KİLOLU OLMASINI DERT ETMİYORLAR
İnsanlarda olduğu kadar hayvanlarda da yaygınlaşan Obezite problemini değerlendiren Anadolu Kedisi Platformu, ‘’Kedi ve köpek obezitesi her daim yanlış ele alınan bir konu olmuştur. Problemin kaynağını ararken, tekil olarak evcil hayvanın kendisine odaklanmaktansa, sahibiyle olan ilişkisine daha çok ağırlık vermek gerekir. Diğer bir deyişle çok sevdiğimiz kedi ve köpeklerimizin hayatlarını kısaltan şeye. Obezite, insanlarda olduğu gibi evcil hayvanlar için de salgın boyutuna ulaşmış durumda. Dünya genelinde kedi ve köpeklerin yarısından fazlası obez. Kilolu kedi ve köpekler, insanlardaki gibi sosyal damgalanmaya maruz kalmazlar.
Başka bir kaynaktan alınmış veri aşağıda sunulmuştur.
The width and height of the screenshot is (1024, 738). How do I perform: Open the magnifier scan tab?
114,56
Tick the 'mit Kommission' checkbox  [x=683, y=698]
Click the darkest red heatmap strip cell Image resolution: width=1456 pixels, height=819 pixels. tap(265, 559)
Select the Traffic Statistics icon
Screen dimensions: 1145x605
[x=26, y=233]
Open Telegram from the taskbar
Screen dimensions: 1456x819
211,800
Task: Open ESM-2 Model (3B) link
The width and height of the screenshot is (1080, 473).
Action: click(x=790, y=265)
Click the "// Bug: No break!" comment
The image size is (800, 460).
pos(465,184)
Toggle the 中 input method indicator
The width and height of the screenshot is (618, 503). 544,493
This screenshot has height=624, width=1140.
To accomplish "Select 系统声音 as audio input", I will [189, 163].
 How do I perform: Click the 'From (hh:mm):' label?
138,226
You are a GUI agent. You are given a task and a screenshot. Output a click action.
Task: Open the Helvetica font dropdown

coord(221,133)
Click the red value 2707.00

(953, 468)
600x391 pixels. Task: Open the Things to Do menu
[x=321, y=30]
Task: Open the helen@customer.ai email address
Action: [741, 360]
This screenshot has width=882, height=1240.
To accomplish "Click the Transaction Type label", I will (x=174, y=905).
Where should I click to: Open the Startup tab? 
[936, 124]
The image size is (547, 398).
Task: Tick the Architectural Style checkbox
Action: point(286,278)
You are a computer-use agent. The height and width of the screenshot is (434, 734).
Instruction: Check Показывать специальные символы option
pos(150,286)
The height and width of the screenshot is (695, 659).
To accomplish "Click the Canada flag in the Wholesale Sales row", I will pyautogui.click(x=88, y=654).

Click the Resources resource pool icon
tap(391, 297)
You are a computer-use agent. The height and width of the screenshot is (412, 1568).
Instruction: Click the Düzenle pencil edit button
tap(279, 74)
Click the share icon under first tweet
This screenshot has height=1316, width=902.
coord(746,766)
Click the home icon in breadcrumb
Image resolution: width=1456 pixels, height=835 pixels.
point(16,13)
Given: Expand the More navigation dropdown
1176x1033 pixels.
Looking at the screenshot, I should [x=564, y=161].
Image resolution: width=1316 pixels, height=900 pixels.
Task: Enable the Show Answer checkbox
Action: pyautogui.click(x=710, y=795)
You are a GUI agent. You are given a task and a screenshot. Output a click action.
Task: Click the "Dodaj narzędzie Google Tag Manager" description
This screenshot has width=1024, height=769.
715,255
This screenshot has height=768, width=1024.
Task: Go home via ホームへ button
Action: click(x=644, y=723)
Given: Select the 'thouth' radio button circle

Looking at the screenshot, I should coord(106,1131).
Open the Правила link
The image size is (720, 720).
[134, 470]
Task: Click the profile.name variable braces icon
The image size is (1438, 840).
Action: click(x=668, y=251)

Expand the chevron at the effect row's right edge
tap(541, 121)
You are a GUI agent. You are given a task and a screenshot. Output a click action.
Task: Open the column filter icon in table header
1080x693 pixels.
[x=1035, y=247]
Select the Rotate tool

Ancak tıbbi ve duygusal açıdan insanlarda olduğu gibi onlar da zarar görürler. Obezite; şeker hastalığından, ciddi eklem rahatsızlıklarına kadar, vücudun neredeyse tüm sistemlerine etki edebilecek komplikasyonlara sebep olabilir. Bazı kedi sahipleri, kedilerinin “kilolu” olmasını dert etmediklerini söylerler. Ne de olsa sevmek için daha çok yer var değil mi? Ne yazık ki, sevmek için daha az zamanları olduğunun farkında değiller! Araştırmalara göre obez kedilerin yaşam süreleri ideal kilodaki örneklere göre daha az’’ ifadelerini kullandı.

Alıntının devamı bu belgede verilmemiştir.